R. minor was described in 1879, and moved to its current genus in 2009. It is the type species of Razafimandimbisonia. The IUCN lists the species as of Least Concern.

==Taxonomy==
In 1879, Henri Ernest Baillon described Alberta minor, a synonym of Razafimandimbisonia minor. In 2009, Kent Kainulainen and Birgitta Bremer moved the species to the newly created genus Razafimandimbisonia.

Razafimandimbisonia minor is the type species of the genus Razafimandimbisonia.

==Distribution==
Razafimandimbisonia minor is native to the seasonally dry tropical biome of central Madagascar. It is endemic to the country. Within Madagascar, it is present in the provinces of Antsiranana, Antananarivo, Fianarantsoa, Toamasina, and Toliara. Its estimated extent of occurrence is 366116 km2.

The species occurs in shrublands, forests of Uapaca bojeri trees, and rocky areas. The species grows on laterite, weathered granite, and quartzitic substrates, and is found at elevations of 10-2100 m.

==Description==
Razafimandimbisonia minor is a shrub or tree up to 15 m high.

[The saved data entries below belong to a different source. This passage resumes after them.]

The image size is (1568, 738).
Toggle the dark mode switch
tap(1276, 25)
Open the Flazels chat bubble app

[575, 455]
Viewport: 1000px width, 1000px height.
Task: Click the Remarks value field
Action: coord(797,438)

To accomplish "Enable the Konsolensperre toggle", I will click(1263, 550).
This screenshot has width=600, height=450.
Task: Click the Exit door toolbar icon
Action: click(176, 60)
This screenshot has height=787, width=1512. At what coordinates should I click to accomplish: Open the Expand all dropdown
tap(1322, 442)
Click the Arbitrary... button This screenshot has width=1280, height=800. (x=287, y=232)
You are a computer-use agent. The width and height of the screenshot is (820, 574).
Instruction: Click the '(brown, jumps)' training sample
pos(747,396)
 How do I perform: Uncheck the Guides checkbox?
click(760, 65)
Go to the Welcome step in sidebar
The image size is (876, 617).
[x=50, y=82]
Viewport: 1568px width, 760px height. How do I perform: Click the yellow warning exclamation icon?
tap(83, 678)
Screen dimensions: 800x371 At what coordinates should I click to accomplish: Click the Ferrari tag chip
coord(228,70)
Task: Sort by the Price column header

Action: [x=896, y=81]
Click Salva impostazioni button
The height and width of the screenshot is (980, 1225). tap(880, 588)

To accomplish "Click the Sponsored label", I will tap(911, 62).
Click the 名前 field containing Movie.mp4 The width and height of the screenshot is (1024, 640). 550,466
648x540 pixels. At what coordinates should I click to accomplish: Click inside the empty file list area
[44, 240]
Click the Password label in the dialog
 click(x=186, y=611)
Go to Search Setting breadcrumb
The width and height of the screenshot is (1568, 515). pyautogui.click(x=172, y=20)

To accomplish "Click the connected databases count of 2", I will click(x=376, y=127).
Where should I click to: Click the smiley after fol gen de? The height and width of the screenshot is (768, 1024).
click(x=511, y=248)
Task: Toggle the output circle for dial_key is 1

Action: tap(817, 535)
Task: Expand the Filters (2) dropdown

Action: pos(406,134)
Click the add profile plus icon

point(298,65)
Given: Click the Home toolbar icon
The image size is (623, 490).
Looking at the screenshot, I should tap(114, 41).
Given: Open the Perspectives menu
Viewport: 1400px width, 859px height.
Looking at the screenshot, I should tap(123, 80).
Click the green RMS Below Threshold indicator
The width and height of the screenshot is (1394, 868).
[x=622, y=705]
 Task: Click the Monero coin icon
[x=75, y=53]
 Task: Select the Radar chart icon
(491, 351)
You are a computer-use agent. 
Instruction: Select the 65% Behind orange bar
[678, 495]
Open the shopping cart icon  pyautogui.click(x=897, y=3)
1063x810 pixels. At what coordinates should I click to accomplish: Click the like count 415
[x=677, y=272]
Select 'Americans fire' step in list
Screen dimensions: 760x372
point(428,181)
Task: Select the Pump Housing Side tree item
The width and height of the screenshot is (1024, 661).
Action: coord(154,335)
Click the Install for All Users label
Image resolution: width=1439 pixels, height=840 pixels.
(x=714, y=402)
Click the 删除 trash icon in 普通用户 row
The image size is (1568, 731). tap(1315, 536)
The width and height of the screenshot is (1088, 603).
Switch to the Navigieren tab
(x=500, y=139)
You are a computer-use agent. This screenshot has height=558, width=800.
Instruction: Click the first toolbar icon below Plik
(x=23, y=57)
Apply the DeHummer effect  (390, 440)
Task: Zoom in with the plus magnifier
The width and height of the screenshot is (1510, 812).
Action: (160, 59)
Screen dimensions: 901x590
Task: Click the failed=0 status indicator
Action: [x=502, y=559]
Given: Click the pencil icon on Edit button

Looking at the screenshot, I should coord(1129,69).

It has leathery, persistent leaves. The corolla is tube-shaped, and more or less curved. The fruits are dehiscent.

==Conservation==
In 2019, the IUCN assessed Razafimandimbisonia minor as of Least Concern. It is present in twelve protected areas, including Andringitra National Park, Marolambo National Park, and Isalo National Park. There are thirty-one known sub-populations.

The species is threatened by fire, deforestation, and mining.